### GIVEN DATA

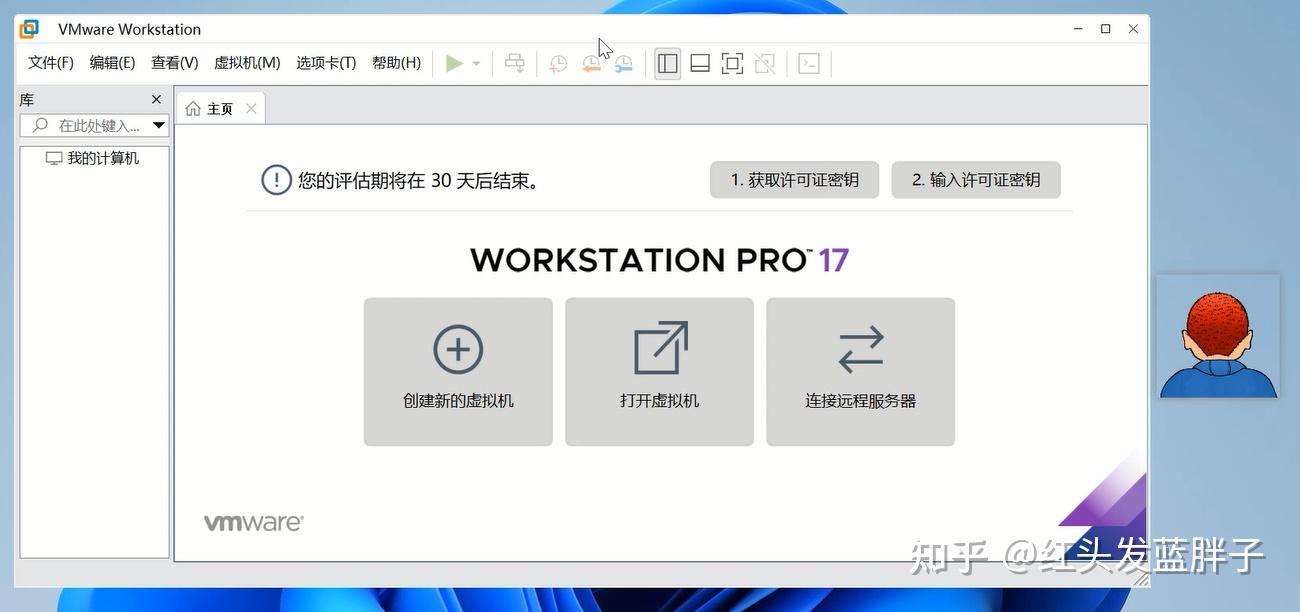Open the 虚拟机(M) menu
Screen dimensions: 1300x612
[x=247, y=62]
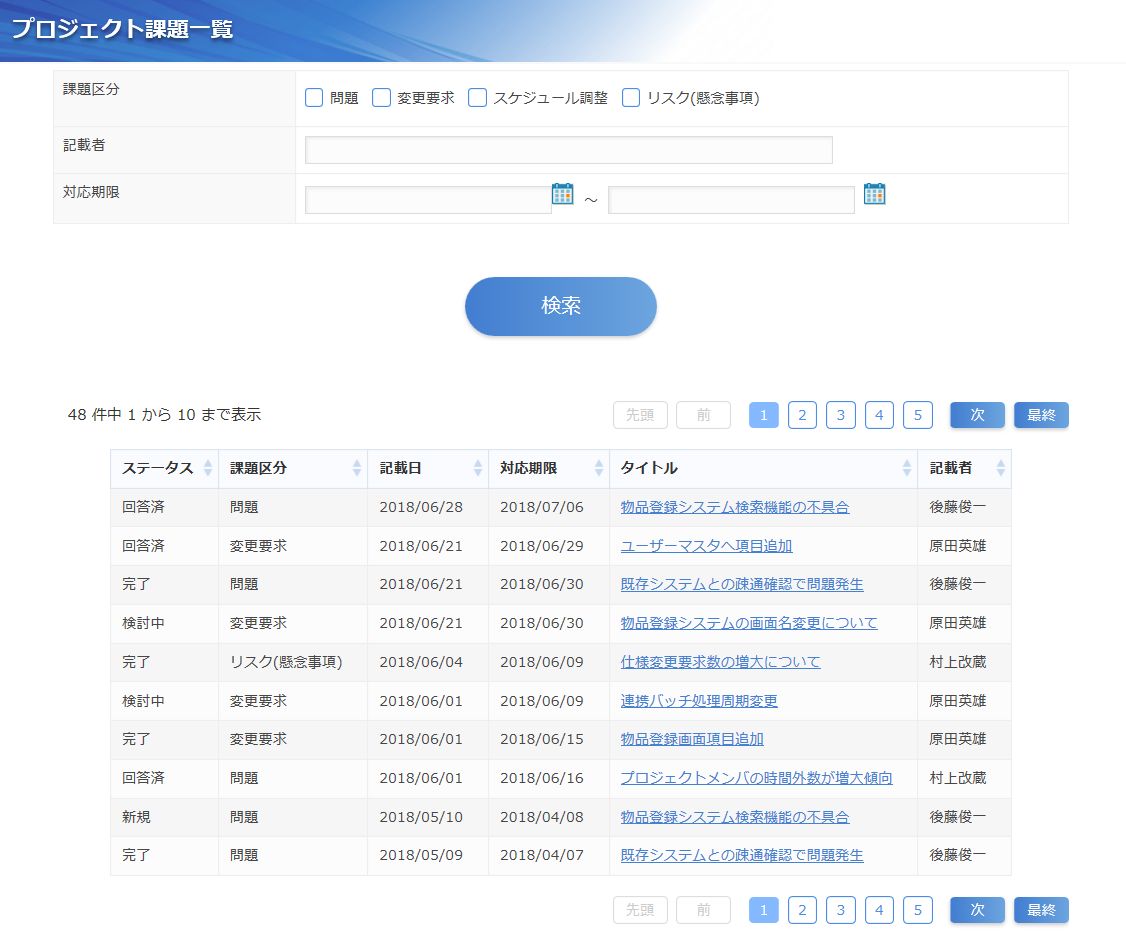Viewport: 1126px width, 933px height.
Task: Click the bottom 最終 page button
Action: 1041,910
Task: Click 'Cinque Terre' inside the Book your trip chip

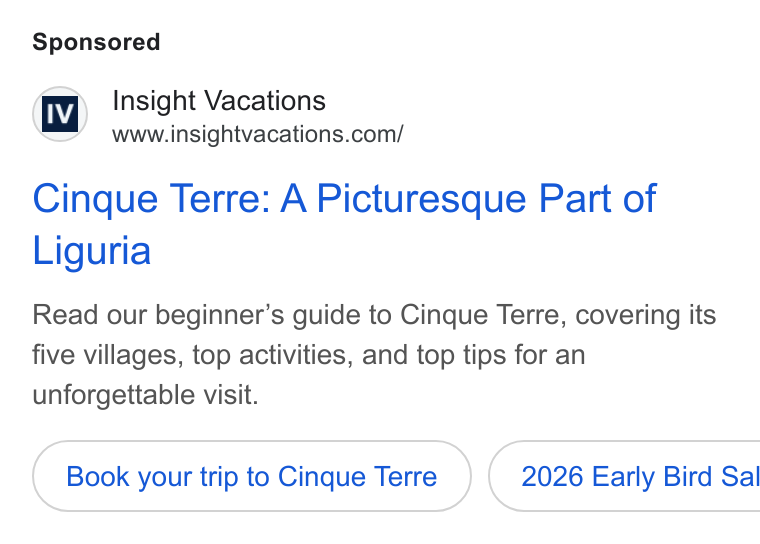Action: pos(357,477)
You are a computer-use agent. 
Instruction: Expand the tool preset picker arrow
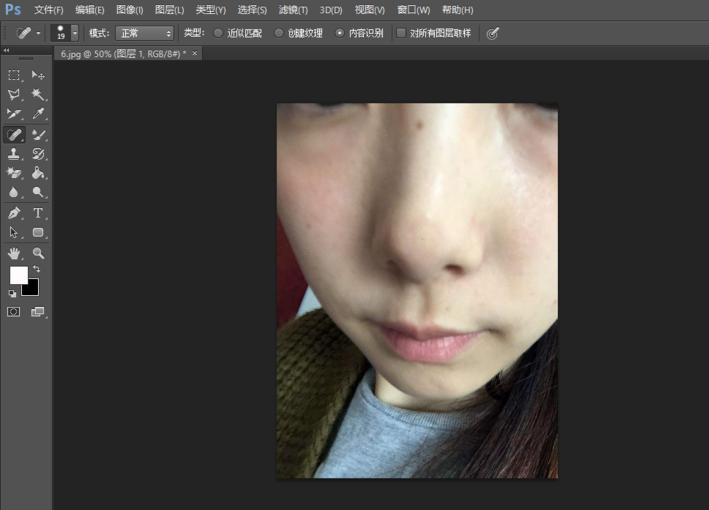click(x=39, y=33)
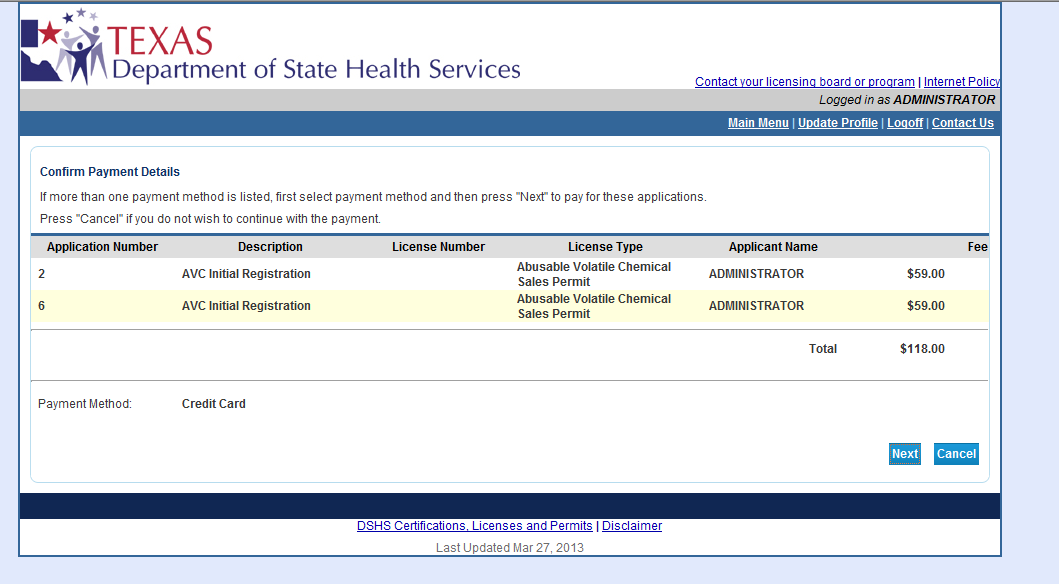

######

**WHAT IS EXPECTED**
Find each line in the records above that contains the string "Task" and copy those lines.

**OUTPUT OF THE EXERCISE**
Task: Click the bottom 最終 page button
Task: Click 'Cinque Terre' inside the Book your trip chip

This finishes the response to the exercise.